Algorithm overview#
In order to track cells across days while taking into account the specific constraints of development, we devised a simple tracking approach based on spatial similarity of detected cells across consecutive recordings. As in other tracking algorithms for calcium imaging data, the final goal is to find a linking between cells across days allowing the user to compare their functional properties.

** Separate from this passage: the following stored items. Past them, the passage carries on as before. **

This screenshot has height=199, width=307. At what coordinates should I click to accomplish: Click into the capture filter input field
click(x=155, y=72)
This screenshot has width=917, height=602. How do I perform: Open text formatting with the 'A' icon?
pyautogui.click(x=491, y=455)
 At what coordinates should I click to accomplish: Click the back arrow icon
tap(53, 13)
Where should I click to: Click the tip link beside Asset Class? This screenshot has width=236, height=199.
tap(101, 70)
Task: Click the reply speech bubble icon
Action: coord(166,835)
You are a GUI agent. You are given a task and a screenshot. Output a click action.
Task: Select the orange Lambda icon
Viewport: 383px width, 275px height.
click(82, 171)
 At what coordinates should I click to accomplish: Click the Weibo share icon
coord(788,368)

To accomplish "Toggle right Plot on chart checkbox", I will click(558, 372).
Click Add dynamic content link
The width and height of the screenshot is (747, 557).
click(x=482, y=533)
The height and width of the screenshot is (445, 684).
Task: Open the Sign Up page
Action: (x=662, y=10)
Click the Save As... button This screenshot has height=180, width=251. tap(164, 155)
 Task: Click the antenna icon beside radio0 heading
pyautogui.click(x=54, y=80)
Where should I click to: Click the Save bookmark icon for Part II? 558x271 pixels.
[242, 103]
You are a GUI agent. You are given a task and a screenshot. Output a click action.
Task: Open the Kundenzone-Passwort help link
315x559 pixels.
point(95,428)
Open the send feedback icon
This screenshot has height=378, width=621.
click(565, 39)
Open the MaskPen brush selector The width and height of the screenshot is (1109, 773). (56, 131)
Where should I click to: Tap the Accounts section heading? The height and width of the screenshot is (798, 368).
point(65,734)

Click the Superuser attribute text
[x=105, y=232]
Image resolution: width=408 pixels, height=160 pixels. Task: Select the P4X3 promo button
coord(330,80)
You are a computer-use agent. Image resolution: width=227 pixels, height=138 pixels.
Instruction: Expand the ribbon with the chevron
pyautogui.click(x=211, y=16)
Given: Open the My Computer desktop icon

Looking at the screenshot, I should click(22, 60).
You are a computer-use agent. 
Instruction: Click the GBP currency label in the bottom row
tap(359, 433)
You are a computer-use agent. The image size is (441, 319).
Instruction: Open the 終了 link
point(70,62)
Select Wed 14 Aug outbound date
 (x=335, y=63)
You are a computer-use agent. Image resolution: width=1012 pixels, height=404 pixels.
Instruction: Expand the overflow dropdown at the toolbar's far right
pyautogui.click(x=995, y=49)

To achieve this goal the algorithm takes as input a number of preprocessed calcium recording sessions, each consisting of a set of ROIs and their associated traces, as well as an associated image of the FOV that is used to align the recordings. Given the input data, the algorithm proceeds sequentially, taking each two consecutive sessions (s and s+1) and performing the tracking as follows:
Firstly, the transform between the two sessions is estimated using affine image registration (fig. 1B, transform denotes with T). We use an affine transform as an approximation of the transformation between two consecutive days, accounting for rigid transformations such as rotations and translations (mostly due to slight inaccuracies in experimental FOV alignment) as well as scaling and shearing (mostly due to brain growth). The transform is estimated by registering the mean FOV of s+1 (moving image, green in fig. 1B) to the mean FOV of s (reference image, red in fig. 1B).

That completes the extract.